The Role of Banks In a Fast Changing World

As intermediators between family offices and investors, we often get asked whether we seek to replace the role of banks.

It’s not an illogical question, given the rise of various Fintech startups which challenge the banks in various business models.

Some examples of well-known challenger companies:
  • Lendingclub: alternative to banks when it comes to student loans and treasury management
  • Transferwise: alternative to banks when it comes to transferring money abroad
  • Betterment, Motif, Wealthfront: alternative to private banks and wealth management
  • Bluevine, eDebex: alternative to factoring services provided by banks
However, it’s still too early to call it game over for the banks.

Firstly and most importantly, banks have the important legal monopoly on the multiplicator effect. This means that banks can borrow more to companies and household than they have on their balance sheets. As Niall Fergusson pointed out in his “the Ascent of Money”, this enables banks to charge far lower interest rates than a loan shark would and still make a profit.  This also has the societal benefit of enabling households and companies to already have today what they could only afford much later, such as a house through a mortgage or enough cash to produce goods prior to their payment through a loan.

It is very important to note that no start-up whatsoever has this multiplicator facility. One may argue that on services such as Lendingclub and Bluevine, individuals and companies with excess cash can borrow this excess cash now directly to qualified borrowers at win-win conditions for both. This is correct and does constitute a challenge to the traditional banking model. Because they can use data and modelling to predict whether a borrower is credit worthy they do not have to operate with the same manpower and physical infrastructure to determine who’s credit worthy and who’s not. However, the old adagium of Lord Rotchild was that creditworthiness does not depend on whether someone can pay you back, but on whether someone will pay you back. This is still to come through the test of time.

Also please take note that banks and governments need each other more than anyone realises. Who after all helps the governments when they spend more than they earn?

Secondly, banks have a history of simply buying their way out of trouble. Never underestimate the capacity of a behemoth with continuous cash flow to buy up challenging companies or to originate them directly.  Banks can throw people and money at problems in a way and for a period no start-up can.

Or to list it up, banks have:
  • unrivalled distribution power (they know you, they can reach you)
  • capacity to handle compliance and regulatory risks
  • well known and still surprisingly trusted brands – the trust factor
  • deep pockets and human ressources
This still makes them formidable contenders in the Fintech space, provided they take the challengers seriously enough to compete with them head on, buy them or to partner up with them. Because, let’s still face it – the succes of contenders such as Betterment, Wealthfront, Vanguard and others proves they’re serious contenders for the private wealth business of banks. Other services which just require intermediation – putting people in contact with each other – can be done effeciently by platforms at a lesser cost than the traditional bank relationship models.

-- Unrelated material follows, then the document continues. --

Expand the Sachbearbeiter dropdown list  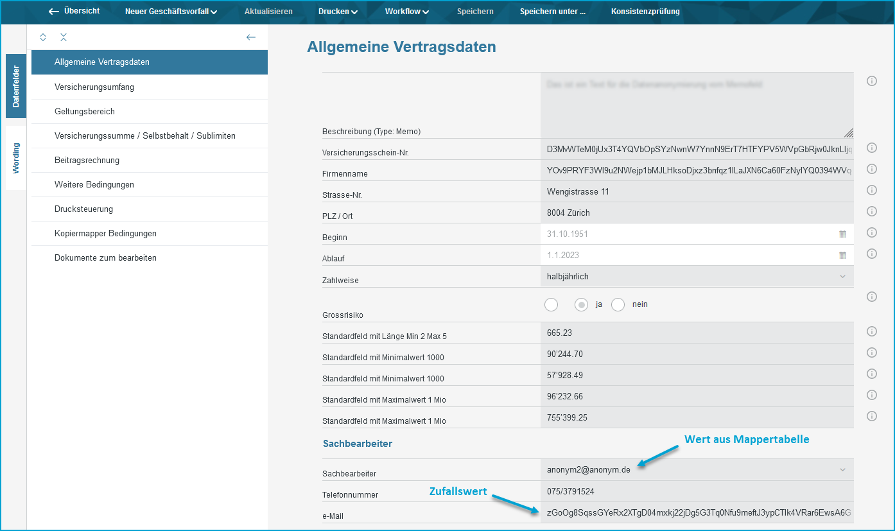[697, 469]
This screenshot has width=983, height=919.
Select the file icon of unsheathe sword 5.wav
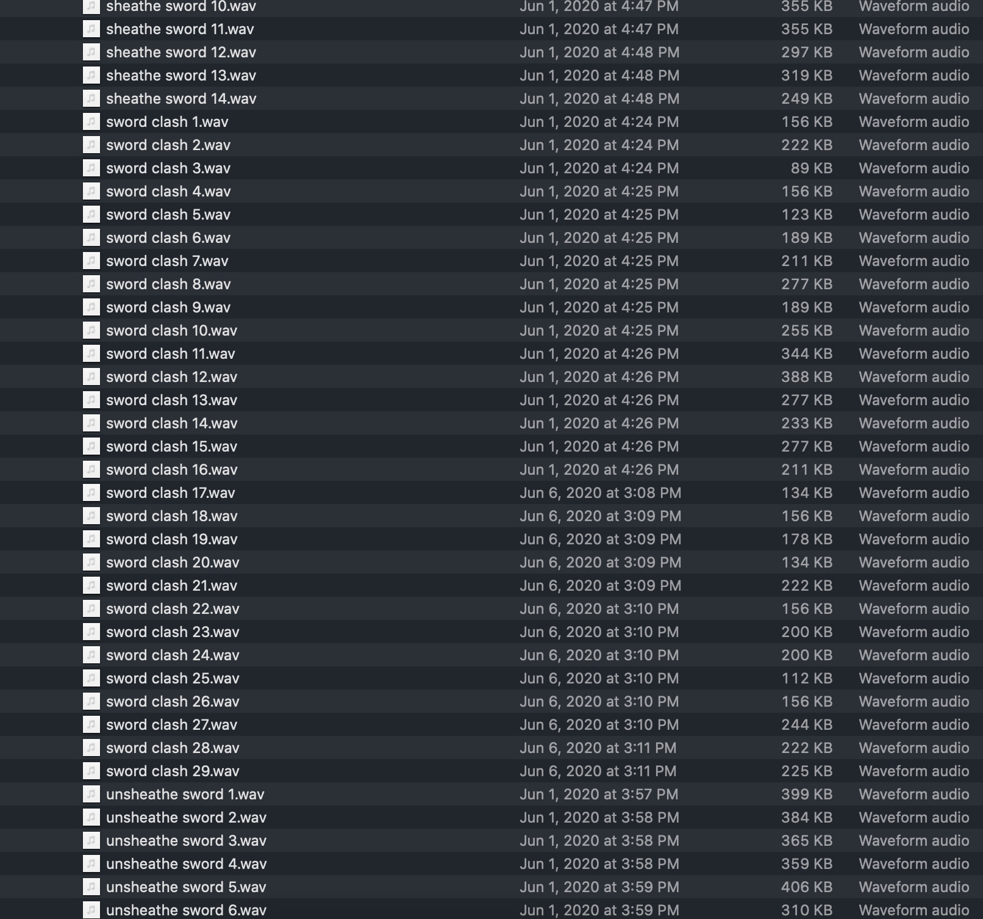point(91,887)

What is the implication for family offices and investors? Everyone has their own concerns and preferences for the banks they work with off course. However, if you want to develop a banking relationship for the long term – or if you want to invest or stay invested in a bank – it pays to scrutinise your banks for two aspects:

1. How good they are at the multiplicator effect – how solid their absolute core business is of transferring short term deposits in long term investments and credit. 2. What their capacity for adapatation is.